• [Aim of the exercise] The answer should contain each record below, repeated exactly.

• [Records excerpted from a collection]
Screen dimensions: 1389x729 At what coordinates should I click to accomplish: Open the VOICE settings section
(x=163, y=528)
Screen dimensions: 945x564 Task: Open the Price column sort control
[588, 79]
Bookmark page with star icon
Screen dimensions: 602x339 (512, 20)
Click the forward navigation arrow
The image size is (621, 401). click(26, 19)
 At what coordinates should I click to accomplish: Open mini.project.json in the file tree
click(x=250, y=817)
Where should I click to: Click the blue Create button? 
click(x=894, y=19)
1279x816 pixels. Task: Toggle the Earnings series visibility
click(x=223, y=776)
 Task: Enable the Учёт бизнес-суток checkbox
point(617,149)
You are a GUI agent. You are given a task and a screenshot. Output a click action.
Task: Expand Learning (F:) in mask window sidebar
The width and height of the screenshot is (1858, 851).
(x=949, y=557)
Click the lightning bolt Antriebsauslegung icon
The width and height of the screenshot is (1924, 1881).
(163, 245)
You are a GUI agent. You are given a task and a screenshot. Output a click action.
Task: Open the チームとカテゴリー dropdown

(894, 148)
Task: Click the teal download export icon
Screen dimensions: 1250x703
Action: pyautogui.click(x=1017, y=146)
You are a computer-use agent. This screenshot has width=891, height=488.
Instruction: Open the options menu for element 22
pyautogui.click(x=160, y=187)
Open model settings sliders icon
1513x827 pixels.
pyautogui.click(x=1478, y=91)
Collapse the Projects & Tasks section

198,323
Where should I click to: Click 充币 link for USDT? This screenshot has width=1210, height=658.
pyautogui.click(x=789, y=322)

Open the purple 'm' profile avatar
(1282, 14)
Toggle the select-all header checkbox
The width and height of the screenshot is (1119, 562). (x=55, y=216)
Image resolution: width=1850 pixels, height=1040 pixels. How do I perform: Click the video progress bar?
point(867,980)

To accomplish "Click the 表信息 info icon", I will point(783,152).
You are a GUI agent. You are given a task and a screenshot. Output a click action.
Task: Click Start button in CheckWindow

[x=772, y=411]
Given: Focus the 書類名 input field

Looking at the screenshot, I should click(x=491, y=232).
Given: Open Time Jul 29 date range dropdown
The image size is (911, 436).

• [Answer below]
Screen dimensions: 1389x729 At what coordinates should I click to accomplish: Open the VOICE settings section
(x=163, y=528)
Screen dimensions: 945x564 Task: Open the Price column sort control
[588, 79]
Bookmark page with star icon
Screen dimensions: 602x339 (512, 20)
Click the forward navigation arrow
The image size is (621, 401). click(26, 19)
 At what coordinates should I click to accomplish: Open mini.project.json in the file tree
click(x=250, y=817)
Where should I click to: Click the blue Create button? 
click(x=894, y=19)
1279x816 pixels. Task: Toggle the Earnings series visibility
click(x=223, y=776)
 Task: Enable the Учёт бизнес-суток checkbox
point(617,149)
You are a GUI agent. You are given a task and a screenshot. Output a click action.
Task: Expand Learning (F:) in mask window sidebar
The width and height of the screenshot is (1858, 851).
(x=949, y=557)
Click the lightning bolt Antriebsauslegung icon
The width and height of the screenshot is (1924, 1881).
(163, 245)
You are a GUI agent. You are given a task and a screenshot. Output a click action.
Task: Open the チームとカテゴリー dropdown

(894, 148)
Task: Click the teal download export icon
Screen dimensions: 1250x703
Action: pyautogui.click(x=1017, y=146)
You are a computer-use agent. This screenshot has width=891, height=488.
Instruction: Open the options menu for element 22
pyautogui.click(x=160, y=187)
Open model settings sliders icon
1513x827 pixels.
pyautogui.click(x=1478, y=91)
Collapse the Projects & Tasks section

198,323
Where should I click to: Click 充币 link for USDT? This screenshot has width=1210, height=658.
pyautogui.click(x=789, y=322)

Open the purple 'm' profile avatar
(1282, 14)
Toggle the select-all header checkbox
The width and height of the screenshot is (1119, 562). (x=55, y=216)
Image resolution: width=1850 pixels, height=1040 pixels. How do I perform: Click the video progress bar?
point(867,980)

To accomplish "Click the 表信息 info icon", I will point(783,152).
You are a GUI agent. You are given a task and a screenshot. Output a click action.
Task: Click Start button in CheckWindow

[x=772, y=411]
Given: Focus the 書類名 input field

Looking at the screenshot, I should click(x=491, y=232).
Given: Open Time Jul 29 date range dropdown
The image size is (911, 436).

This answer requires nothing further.